- PROBLEM: Convert the data from the line containing "At what (x,y)" through the line containing "Looking at the" into a Markdown table with the columns Row and Content, leaving out blank lines.

- GIVEN RECORDS:
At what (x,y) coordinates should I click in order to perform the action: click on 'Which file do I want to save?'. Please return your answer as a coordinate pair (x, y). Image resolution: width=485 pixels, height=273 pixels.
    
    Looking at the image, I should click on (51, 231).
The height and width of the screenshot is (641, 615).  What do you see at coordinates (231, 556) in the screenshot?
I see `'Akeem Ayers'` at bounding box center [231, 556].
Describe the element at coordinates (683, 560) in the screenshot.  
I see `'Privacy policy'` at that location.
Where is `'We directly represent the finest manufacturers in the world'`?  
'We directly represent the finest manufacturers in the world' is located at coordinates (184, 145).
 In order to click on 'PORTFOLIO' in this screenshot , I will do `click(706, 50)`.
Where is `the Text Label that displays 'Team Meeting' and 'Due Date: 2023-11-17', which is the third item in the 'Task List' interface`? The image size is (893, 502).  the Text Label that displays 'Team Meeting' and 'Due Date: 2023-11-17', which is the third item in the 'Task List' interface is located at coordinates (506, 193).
---
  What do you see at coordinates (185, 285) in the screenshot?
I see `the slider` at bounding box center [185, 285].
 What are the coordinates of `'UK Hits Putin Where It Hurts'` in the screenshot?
...
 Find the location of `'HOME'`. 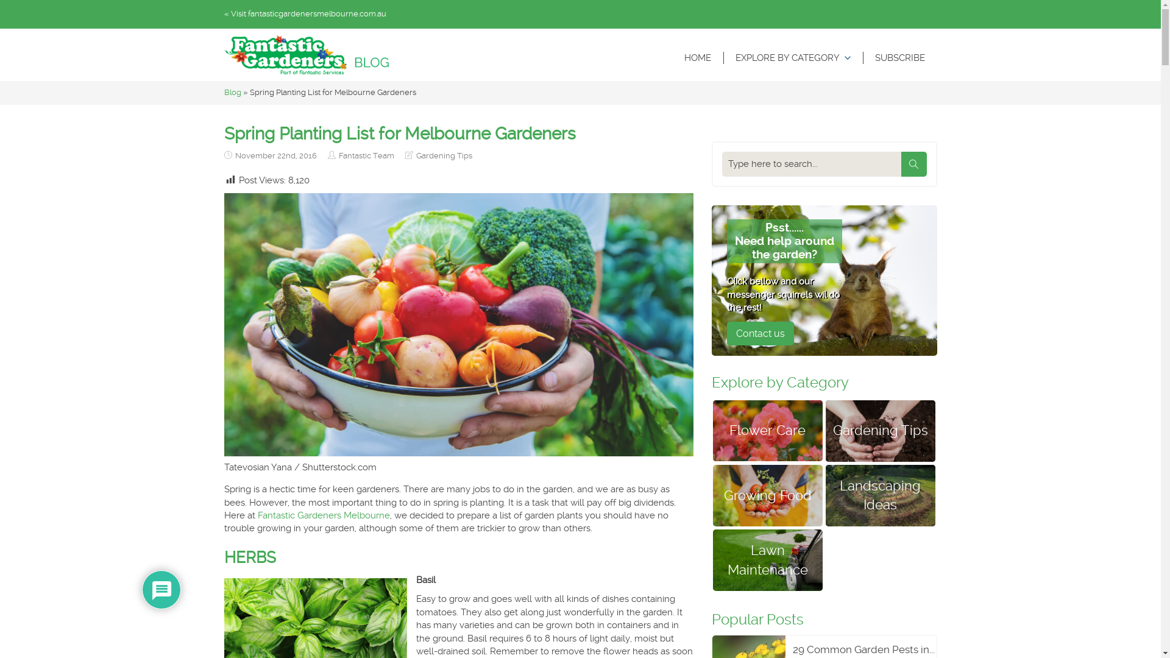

- WRITTEN RESPONSE:
| Row | Content |
|---|---|
| 1 | At what (x,y) coordinates should I click in order to perform the action: click on 'Which file do I want to save?'. Please return your answer as a coordinate pair (x, y). Image resolution: width=485 pixels, height=273 pixels. |
| 2 |     Looking at the image, I should click on (51, 231). |